Spencer rechazó el colonialismo y defendió apasionadamente la solidaridad voluntaria entre los hombres libres afirmando que mitigaría efectivamente la selección biológica en una especie civilizada, pero que, repitiendo falsedades de Hofstadter, los socialistas califican falazmente de precursor de la eugenesia. Los defensores de la eugenesia fueron, en realidad, gran parte de los intelectuales socialistas de principios del siglo XX, no Spencer. Las campañas de asesinato moral mediante la mentira han sido y serán siempre consubstanciales al socialismo.
Cualquiera que enfrente al socialismo en sentido amplio debe saber porque todo socialismo tiende fatalmente al totalitarismo, pues como Hayek advirtió: “una vez se admita que el individuo es solo un medio para servir a los fines de una entidad más alta, llamada sociedad o nación, síguense por necesidad la mayoría de aquellos rasgos de los regímenes totalitarios que nos espantan. Desde el punto de vista del colectivismo, la intolerancia y la brutal represión del disentimiento, el completo desprecio de la vida y la felicidad del individuo son consecuencias esenciales e inevitables de aquella premisa básica; y el colectivista puede admitirlo y, a la vez, pretender que su sistema sea superior a uno en que los intereses ‘egoístas’ del individuo puedan obstruir la plena realización de los fines que la sociedad persigue”.
Todo el que se opone al socialismo enfrenta mucho de lo que se da por sentado, si es un intelectual deberá difundir eficazmente ideas hoy impopulares, y si es un político alcanzar el poder en base al programa hoy minoritario –en la mayor parte del mundo al menos–. Un político debe lograr apoyo de muchas personas, su cooperación activa o a lo menos su voto en función de una idea abstracta. Esto implica dirigirse más a los sentimientos que a la razón.
Cuando algo tan primario y emocional como la envidia es manipulado por sus contrincantes socialistas, un político liberal o conservador se condena al fracaso concediendo así sea un milímetro al axioma moral socialista. El imperio de la envidia como axioma moral haría imposible la civilización, por lo que mirar en derredor y constatar que la civilización existe –más o menos– implica que hay algo en la emocionalidad humana tan poderoso como la envidia, que puede neutralizarla. Permitió superarla a nuestros lejanos antepasados. Y sigue permitiendo hoy superarla para que exista libertad, diversidad y prosperidad donde quiera que no sea envidia lo que impere.
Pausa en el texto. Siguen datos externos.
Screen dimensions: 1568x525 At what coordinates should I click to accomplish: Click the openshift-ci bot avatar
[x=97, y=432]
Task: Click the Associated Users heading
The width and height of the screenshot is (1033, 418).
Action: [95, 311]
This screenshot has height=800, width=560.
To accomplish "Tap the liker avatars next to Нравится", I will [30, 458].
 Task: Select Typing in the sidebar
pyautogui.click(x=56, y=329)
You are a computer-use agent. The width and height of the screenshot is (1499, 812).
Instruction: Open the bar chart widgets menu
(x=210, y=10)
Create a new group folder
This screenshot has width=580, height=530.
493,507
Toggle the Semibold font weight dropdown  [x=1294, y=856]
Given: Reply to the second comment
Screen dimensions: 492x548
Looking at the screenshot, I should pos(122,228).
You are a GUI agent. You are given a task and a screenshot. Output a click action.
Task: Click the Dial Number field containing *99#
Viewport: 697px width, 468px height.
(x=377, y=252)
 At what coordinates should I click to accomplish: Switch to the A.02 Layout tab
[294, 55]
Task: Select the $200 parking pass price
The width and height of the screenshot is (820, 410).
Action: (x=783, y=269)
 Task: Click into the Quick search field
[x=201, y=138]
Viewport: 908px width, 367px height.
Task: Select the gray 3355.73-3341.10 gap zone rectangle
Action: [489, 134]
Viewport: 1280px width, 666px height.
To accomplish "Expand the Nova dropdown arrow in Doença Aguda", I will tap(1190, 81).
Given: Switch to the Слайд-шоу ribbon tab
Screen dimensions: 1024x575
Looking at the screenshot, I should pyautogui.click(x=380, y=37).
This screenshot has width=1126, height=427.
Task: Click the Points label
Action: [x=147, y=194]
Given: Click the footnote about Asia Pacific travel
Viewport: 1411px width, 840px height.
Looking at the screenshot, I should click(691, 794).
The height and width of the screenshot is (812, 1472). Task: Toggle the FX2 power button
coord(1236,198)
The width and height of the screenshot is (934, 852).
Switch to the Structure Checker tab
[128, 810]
Ese poderoso mensaje emocional que el socialismo en sentido amplio rechaza ardientemente es simplemente el deseo de mejorar, de perseguir los propios fines, el instinto de propiedad de aquello que es producto del propio descubrimiento y esfuerzo en tan empresa: algo tan instintivo y poderoso como la envidia. En el período generalmente estimado en cerca de diez mil años en que superó su ancestral envidia de cientos de miles de años, permitió a un primate que apenas se diferenciaba materialmente otros primates crear de forma involuntaria algo tan impresionante y diverso como la civilización humana.
Quien quiera enfrentar y derrotar al socialismo intelectual, cultural o políticamente ha de defender, compartir y representar esa esperanza y su superioridad moral, mejor incluso de lo que otros representan la envidia. A fin de cuentas, un político liberal es una paradoja virtuosa. Tiene ambición de poder porque es lo que requiere para cambiar radicalmente la sociedad política desde sus bases. No obstante, su objetivo es reducir y limitar el poder del Estado y por consecuencia, el de los políticos, incluido el suyo propio.
Pero la política es mucho más que política cuando ha de ser un cambio profundo, porque de no ganarse paralelamente la batalla intelectual –y más ampliamente, la guerra cultural– para hacer de la civilización de la libertad un sentido común y una emoción ampliamente compartidos, no habrá victoria política alguna. Sin eso, no sumaría el apoyo necesario una oferta política liberal a largo plazo.